La Carte

Quand je pense aux montagnes, je pense immédiatement à une carte. Parce que c'est ce que mon père dépliait quand nous devions choisir une randonnée. Nous en avions beaucoup à la maison, et je pense qu'elles étaient remplies de souvenirs pour mon père. Des cartes qu'il avait tenues en main lorsqu'il était jeune géologue, des cartes qui avaient guidé sa jeune famille, des cartes au-dessus desquelles nous nous disputions sur le nombre de dénivelés pour le lendemain, car nous, les enfants, voulions garder du temps pour la piscine et les mots croisés du livre de vacances de Donald Duck. Les meilleures cartes étaient un peu déchirées, avaient été écrasées au fond du sac entre le camembert et les jambes du pantalon de randonnée convertible, et montraient, en plus des courbes de niveau, des auréoles de café.

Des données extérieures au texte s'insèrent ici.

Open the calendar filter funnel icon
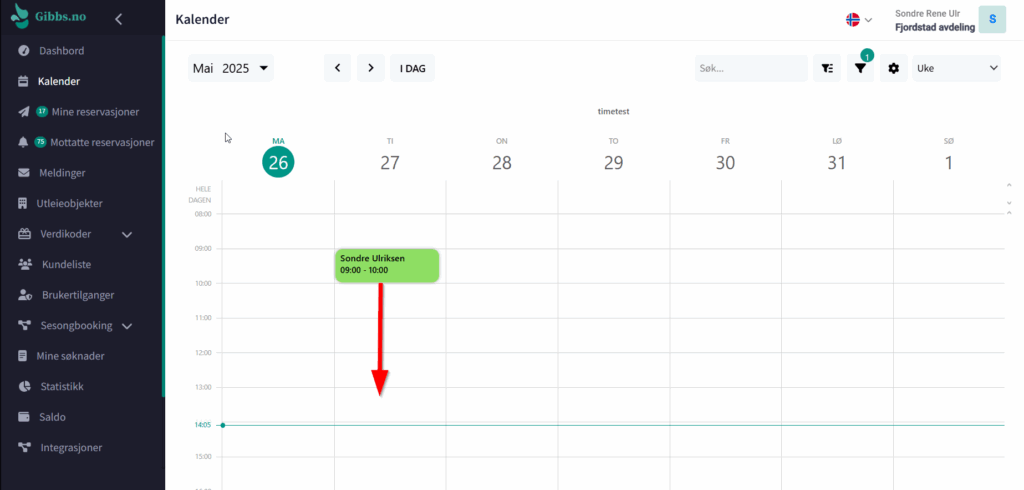Image resolution: width=1024 pixels, height=490 pixels. [x=860, y=68]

Quand je suis moi-même parti avec des guides de montagne pour maîtriser l'alpinisme, nous étions également penchés sur la carte. Nous avons appris à naviguer avec carte, boussole et altimètre, la sainte trinité. Et du ruban adhésif pour les ampoules. Dans le refuge, nous feuilletions des guides décrivant toutes les routes sur les montagnes environnantes, écrits par des grimpeurs rétro en leggings colorés, en français ou en allemand, et quand nous revenions dans la vallée avec nos nez brûlés, nous achetions ces guides pour la prochaine fois. Une étagère de notre propre bibliothèque a été dégagée pour des papiers pleins de promesses et de souvenirs.

Alors, la formation de guide de montagne Italienne. Gnifetti, 3600 mètres d'altitude, 170 places de couchage. Le temps était mauvais, mais le refuge était rempli de prises électriques et de wifi, alors nous pouvions regarder Netflix et avons ainsi terminé la saison de Bridgerton ensemble.

Non, ce n'est pas comme ça que ça s'est passé. Nous allions quand même sortir et apprendre à naviguer dans le brouillard. La navigation nous a été expliquée la veille de notre première sortie et se faisait ainsi : allez sur Google Play, téléchargez OutdoorMat, trouvez le bon itinéraire et n'oubliez pas d'appuyer sur le bouton de départ. Et pour la prochaine fois : achetez une powerbank et laissez-la toujours au fond de votre sac à dos. La préparation de cette excursion se faisait inévitablement aussi via le téléphone, car à Gnifetti, il n'y avait ni guides ni cartes, et avant, pendant et après le dîner, tous les alpinistes étaient assis à de longues tables avec leur téléphone à portée de main ou juste sous leur nez.

Le lendemain, il faisait exactement aussi brumeux que prévu et un téléphone avec GPS s'est avéré être un don de Dieu moderne. Une petite flèche (nous) suivait une ligne pointillée (le chemin sur le glacier) et avant que je m'en rende compte, nous étions de retour au refuge. Le jour suivant, j'avais accidentellement activé la fonction haut-parleur et mon téléphone m'indiquait l'itinéraire depuis ma poche : « Vous êtes à vingt mètres de votre chemin, tournez à droite. » Sous la pression des instructeurs, je n'osais pas sortir l'appareil, donc je subissais la navigation comme si c'était normal qu'un robot francophone me surveille.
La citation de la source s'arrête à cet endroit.